DID stands for Decentralized Identifier. It is a digital identity standard designed to give people, organizations, devices, documents, and digital systems a way to identify themselves without relying entirely on centralized identity providers. In a world where digital trust is becoming essential, DIDs are one of the key technologies behind decentralized identity.

Traditional digital identity usually depends on centralized platforms. A company, government database, social media platform, or identity provider controls the account or identifier. This can be useful, but it also creates risks. Users may lose access, data may be stored in large centralized databases, and different systems often cannot easily verify information across borders or platforms.

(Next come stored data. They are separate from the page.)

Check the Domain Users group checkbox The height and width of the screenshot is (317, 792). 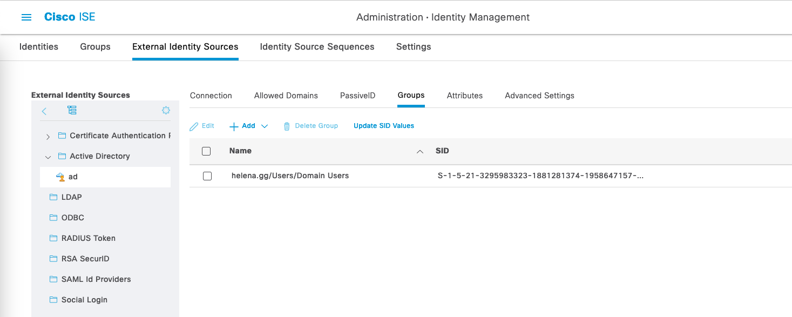(x=207, y=176)
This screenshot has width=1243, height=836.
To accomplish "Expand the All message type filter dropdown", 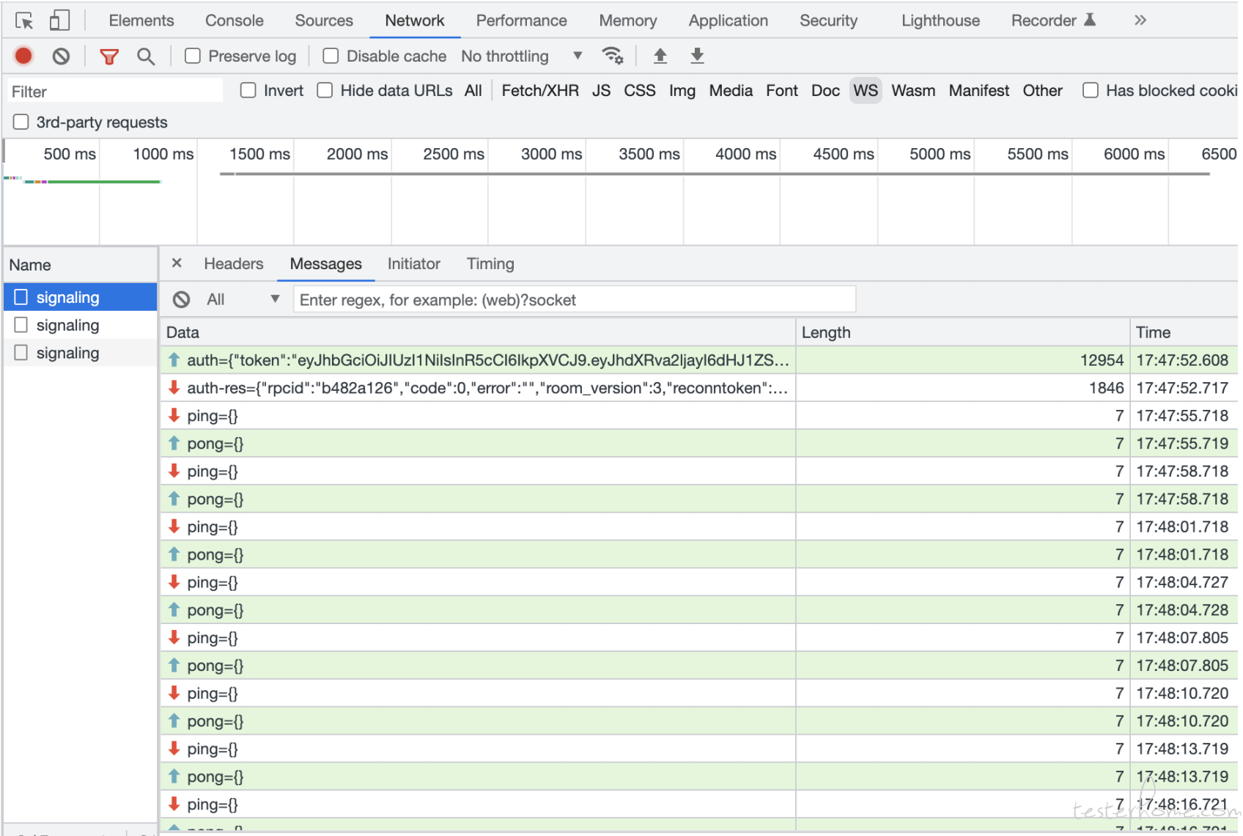I will [x=243, y=299].
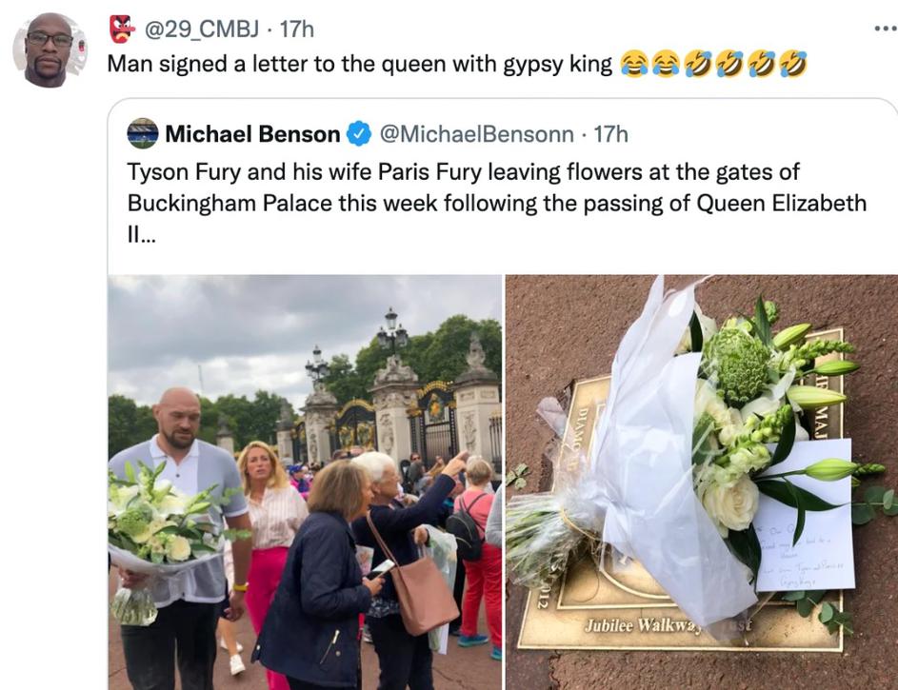Open the tweet's 17h timestamp

coord(297,30)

DIDs work differently. The W3C defines decentralized identifiers as a type of identifier that enables verifiable, decentralized digital identity. A DID can refer to a person, organization, thing, data model, or other subject, and it is designed to be decoupled from centralized registries, identity providers, and certificate authorities.

DIDs are often used together with verifiable credentials. A verifiable credential is a digital statement that can be cryptographically checked. For example, a company could prove that it is registered, a product could prove its origin, a shipment could prove compliance, or a person could prove a qualification. The W3C Verifiable Credentials 2.0 standard was published in 2025 and provides a mechanism for expressing credentials in a secure, privacy-respecting, and machine-verifiable way.

For global trade, DIDs are extremely important. Trade requires trust between parties that may not know each other. Customs agencies, exporters, importers, logistics providers, banks, and certification bodies all need to verify data. DIDs can help create digital trust without forcing everyone to depend on the same centralized platform.

DIDs are also relevant for Web3, IoT, DeFi, RWA, and enterprise systems. A machine can have a decentralized identity. A tokenized asset can be linked to verifiable documents. A company can prove compliance. A supply chain participant can share only the information required, instead of exposing unnecessary data.

For the IOTA ecosystem, decentralized identity is closely connected to real-world infrastructure. IOTA-related projects in trade, supply chains, and public digital infrastructure depend on trusted identity and verifiable data. Without reliable identity, digital trade systems cannot reach their full potential.

This tag covers Decentralized Identifiers, DIDs, verifiable credentials, digital identity, privacy, compliance, Web3 trust, IOTA identity infrastructure, trade verification, and machine-to-machine identity. DID technology is one of the foundations for a more trusted digital economy.